Force10 Gear - Opinions

Paul Wall pauldotwall at gmail.com
Tue Aug 26 07:26:05 UTC 2008


On Mon, Aug 25, 2008 at 7:26 PM, Jo Rhett <jrhett at netconsonance.com> wrote:
>> 1)       Reliability
>
> Very good.  Across our entire business we've lost 1 RPM module in ~2 years.

How many boxes in total?  Losing a single routing engine in two years
is not a bad MTBF, though I wonder if we're talking about one chassis
or one thousand.

>> 2)       Performance
>
> [Note: we have no 10g interfaces, so I can only speak to a many-singleg-port
> environment]
> Much higher than Cisco.  So good at dealing with traffic problems that we
> have had multi-gig DoS attacks that we wouldn't have known about without
> having an IDS running on a mirroring port.

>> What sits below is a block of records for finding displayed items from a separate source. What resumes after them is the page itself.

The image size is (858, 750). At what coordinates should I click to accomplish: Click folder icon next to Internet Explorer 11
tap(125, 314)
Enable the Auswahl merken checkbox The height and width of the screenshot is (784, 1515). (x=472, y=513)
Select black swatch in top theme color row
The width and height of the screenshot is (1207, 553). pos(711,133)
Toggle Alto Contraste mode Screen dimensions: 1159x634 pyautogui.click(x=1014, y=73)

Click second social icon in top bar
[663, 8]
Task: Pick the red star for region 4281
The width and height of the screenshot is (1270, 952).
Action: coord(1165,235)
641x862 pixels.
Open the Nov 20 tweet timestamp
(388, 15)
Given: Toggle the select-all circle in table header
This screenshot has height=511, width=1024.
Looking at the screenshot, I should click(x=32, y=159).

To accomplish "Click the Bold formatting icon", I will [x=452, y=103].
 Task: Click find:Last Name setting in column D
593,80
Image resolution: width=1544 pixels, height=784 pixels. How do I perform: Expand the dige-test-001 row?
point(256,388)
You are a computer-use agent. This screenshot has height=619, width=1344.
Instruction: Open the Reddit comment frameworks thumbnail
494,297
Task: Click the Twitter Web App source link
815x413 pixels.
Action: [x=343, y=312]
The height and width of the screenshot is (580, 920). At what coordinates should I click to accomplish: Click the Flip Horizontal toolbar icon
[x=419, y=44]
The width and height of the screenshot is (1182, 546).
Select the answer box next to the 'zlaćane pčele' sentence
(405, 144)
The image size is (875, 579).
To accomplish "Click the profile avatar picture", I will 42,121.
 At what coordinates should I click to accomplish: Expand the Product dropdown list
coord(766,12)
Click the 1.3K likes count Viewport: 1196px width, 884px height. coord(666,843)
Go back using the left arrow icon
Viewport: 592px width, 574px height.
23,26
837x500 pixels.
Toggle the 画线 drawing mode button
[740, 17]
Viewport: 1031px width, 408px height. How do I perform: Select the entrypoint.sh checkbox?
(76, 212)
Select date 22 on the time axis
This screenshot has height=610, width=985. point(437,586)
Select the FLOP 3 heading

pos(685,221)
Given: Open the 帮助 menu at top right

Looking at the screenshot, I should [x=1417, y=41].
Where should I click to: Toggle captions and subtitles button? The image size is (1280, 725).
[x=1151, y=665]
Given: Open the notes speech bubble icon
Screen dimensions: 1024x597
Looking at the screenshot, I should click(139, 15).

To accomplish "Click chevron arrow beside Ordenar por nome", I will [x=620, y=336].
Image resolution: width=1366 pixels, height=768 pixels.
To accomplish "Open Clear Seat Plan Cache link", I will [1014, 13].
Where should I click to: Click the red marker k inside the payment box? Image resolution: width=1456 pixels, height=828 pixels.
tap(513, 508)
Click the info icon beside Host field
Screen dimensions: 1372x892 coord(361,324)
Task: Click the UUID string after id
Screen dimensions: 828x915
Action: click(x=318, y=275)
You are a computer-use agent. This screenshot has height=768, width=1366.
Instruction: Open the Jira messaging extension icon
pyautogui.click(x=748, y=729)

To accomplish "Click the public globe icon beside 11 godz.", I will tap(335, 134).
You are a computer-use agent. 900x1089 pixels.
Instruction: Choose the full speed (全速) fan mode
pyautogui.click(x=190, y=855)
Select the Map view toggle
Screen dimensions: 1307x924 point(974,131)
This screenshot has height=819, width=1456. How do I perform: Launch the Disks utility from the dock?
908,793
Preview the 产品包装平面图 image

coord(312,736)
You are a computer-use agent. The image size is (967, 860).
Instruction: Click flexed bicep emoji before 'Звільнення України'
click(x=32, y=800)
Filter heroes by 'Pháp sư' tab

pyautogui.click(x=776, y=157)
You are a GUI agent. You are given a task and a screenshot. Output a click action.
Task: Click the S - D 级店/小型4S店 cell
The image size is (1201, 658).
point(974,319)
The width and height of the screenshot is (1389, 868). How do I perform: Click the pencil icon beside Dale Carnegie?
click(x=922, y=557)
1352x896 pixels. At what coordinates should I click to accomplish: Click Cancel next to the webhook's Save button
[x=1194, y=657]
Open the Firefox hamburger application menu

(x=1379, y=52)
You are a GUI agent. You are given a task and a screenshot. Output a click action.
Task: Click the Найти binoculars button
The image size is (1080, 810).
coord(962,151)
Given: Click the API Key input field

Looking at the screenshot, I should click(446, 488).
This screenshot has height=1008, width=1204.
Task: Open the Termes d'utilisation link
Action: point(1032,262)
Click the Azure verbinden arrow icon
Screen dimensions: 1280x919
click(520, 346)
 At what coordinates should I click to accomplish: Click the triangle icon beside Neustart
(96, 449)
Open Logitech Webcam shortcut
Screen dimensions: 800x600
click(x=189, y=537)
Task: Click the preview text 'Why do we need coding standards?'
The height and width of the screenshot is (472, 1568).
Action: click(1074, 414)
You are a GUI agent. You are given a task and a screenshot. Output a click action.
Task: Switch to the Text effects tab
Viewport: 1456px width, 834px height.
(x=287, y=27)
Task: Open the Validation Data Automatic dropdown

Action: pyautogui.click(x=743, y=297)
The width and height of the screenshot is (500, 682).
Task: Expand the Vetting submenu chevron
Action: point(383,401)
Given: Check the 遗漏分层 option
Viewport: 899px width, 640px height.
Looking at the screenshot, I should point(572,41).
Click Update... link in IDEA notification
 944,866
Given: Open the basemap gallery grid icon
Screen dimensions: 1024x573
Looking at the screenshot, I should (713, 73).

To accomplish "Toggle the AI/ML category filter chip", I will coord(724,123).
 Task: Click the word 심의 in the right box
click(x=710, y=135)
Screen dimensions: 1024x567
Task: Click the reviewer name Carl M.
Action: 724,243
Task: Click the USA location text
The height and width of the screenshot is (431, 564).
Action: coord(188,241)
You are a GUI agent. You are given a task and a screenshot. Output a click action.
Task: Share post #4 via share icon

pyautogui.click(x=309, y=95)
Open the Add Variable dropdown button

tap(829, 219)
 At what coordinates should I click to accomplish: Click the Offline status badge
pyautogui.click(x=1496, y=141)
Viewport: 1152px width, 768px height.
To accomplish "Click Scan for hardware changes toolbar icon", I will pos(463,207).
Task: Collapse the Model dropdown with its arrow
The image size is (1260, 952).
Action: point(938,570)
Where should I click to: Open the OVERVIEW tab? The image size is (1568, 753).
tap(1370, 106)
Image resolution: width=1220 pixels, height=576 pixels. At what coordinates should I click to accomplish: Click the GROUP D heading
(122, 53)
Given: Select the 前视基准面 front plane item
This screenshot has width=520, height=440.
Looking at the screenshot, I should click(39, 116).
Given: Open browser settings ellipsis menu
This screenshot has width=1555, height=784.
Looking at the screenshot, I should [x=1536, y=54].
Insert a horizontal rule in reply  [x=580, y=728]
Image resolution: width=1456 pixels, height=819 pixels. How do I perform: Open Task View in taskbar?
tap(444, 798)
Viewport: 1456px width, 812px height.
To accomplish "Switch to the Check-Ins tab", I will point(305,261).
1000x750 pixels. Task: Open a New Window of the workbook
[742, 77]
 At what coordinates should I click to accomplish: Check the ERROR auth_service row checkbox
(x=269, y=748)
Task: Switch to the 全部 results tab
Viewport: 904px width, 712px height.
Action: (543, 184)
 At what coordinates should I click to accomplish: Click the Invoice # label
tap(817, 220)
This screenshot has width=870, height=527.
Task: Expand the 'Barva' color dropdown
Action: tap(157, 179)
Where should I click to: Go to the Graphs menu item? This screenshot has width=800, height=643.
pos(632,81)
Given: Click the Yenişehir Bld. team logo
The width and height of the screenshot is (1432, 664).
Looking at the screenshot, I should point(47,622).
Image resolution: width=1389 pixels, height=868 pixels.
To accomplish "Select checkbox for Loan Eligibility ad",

Routing n*GE at line rate isn't difficult these days, even with all
64-byte packets and other "DoS" conditions.

Linksys, D-Link, SMC, etc are able to pull it off on the layer 3
switches sold at Fry's for a couple benjamins a pop.  :)

Now mind you, this is all traffic through the router.  I'd imagine
Force 10 would have a problem with traffic aimed at its interface or
loopback IPs, given their lack of control plane policing/filtering,
unlike say:

http://aharp.ittns.northwestern.edu/papers/copp.html

>> 3)       Support staff (how knowledgeable are they?)
>
> Significantly higher than Cisco, and escalation is easier.  On par with
> Juniper.

This is good, though not necessarily hard when you have a small pool
of TAC people.

Then again, I've always had a good support experience with Extreme,
but I'm not about to run out and replace my core with Black Diamonds.
:)

> These things are so very solid that I rarely spend any time doing network
> work any more.  Gigabit line-speed BCP38 makes life easier for the abuse
> helpdesk too.

I'm unaware of any hardware-forwarding-based platforms which can't do this.

Though if I find any, I'll be sure to steer clear!